▶ _Parts of the exercise_
1. In the Liverpool trip text below, what residential area did the writer walk through after passing Albert Dock?
2. Resume the Liverpool trip text below, picking up right after its final sentence.

═══ Given text ═══

A rogue poppy stuck out like sore thumb and ended up being the subject of a few frames, as you can see here. That's about it folks. There's only so much to say regarding a poppy field on a hot day, but there ya go. Nice photogenic flowers though.

Ash

Sunday 4 July 2010

Liverpool

Our last trip to Liverpool was an enjoyable one, despite the poor weather. Almost a year since our last visit and despite the fact it was Summer once again, the weather this time round was even worse! There was the odd bit of sunshine here and there but we made the most of it during our weekend stay near the city's Albert Dock.

I was hoping for good weather so I could get to work with the camera but again my chances were scuppered so I just had to settle for what I could get, under the circumstances. The sun broke through the clouds as we walked past Albert Dock and through the residential area known as The Anchorage. This was quite a picturesque setting with many boats and yachts moored there. Looking back along towards the dock you could see the Ferris Wheel and Liver Building.

═══ Source data ═══

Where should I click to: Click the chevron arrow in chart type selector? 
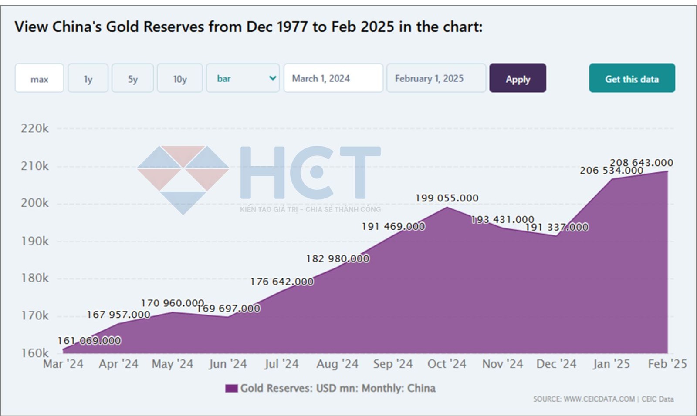273,78
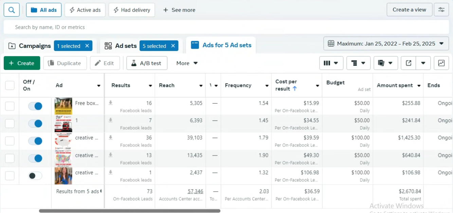Enable the ad with $106.98 spent

(x=35, y=176)
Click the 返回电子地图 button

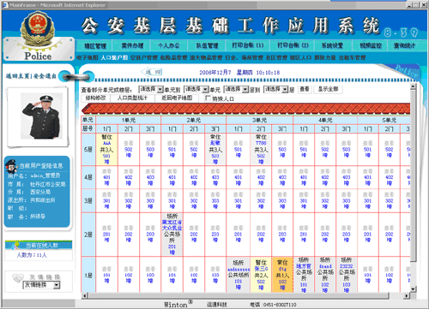click(177, 98)
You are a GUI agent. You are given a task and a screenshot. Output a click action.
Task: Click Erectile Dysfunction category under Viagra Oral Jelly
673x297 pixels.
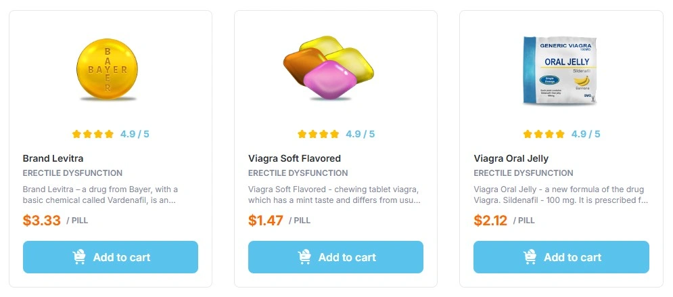523,173
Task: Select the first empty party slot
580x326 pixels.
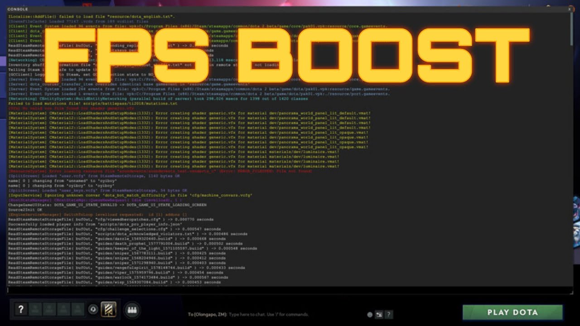Action: (x=36, y=310)
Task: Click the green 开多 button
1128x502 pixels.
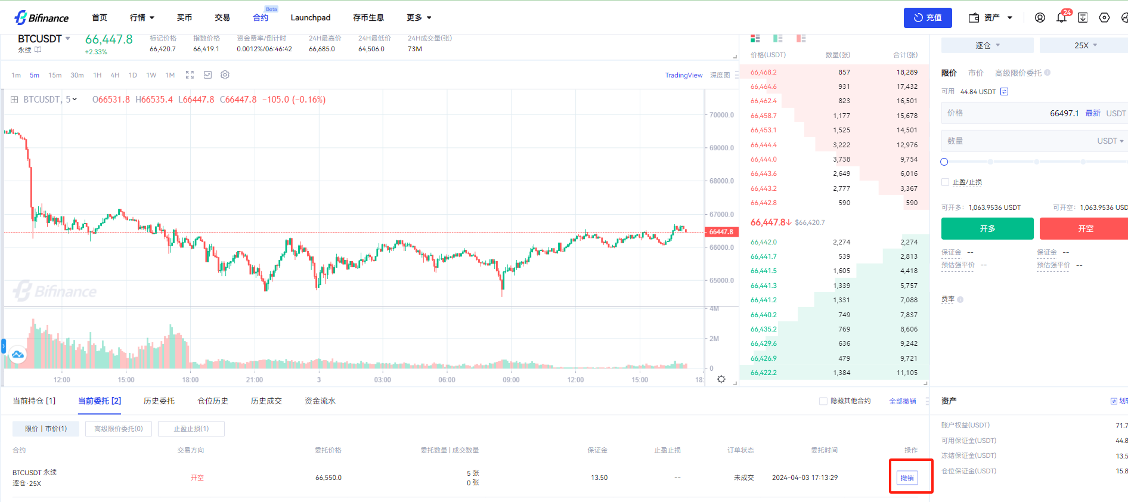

═══

▶ _Expected results_
1. The Anchorage.

2.
After a bite to eat in The Pumphouse we headed through LiverpoolOne towards the shopping centre for a spot of retail therapy. Later we made our way up to the Cavern Quarter and walked through Matthew Street, passing the Cavern Club and Wall Of Fame on the way.

Well, bollocks to the weather. It's all about about making the most of, and we had a great time. Mind you, it wasn't all about Liverpool. Last year we visited Chester while we were in the area and it was time to revisit, along with an appearance at a rather damn tasty Indian restaurant in Ellesmere Port. Aye, ya didn't think the curry addict would pass up an opportunity like that, did ya (he he). I'll tell you more about it in my next blog entry - coming soon!

Ash

Monday 14 June 2010

More Of Those Swans

Another brief write up about the local Mute Swans.

I wish I had a quid for every swan photo I've taken this year. If I did then I doubt I'd be sittin' here prattling on about these long-necked hissy buggers, that's for sure. But there were no quids folks, so here I am eh, toggling between writing this blog and watching the Italy vs Paraguay match on TV.

Another opportunity to throw a few more nature shots your way, folks. There's even a shot of some Canada Geese in flight. Not arf bad for a bog standard lens at some distance away. Rainton Meadows on Pond Two, the location.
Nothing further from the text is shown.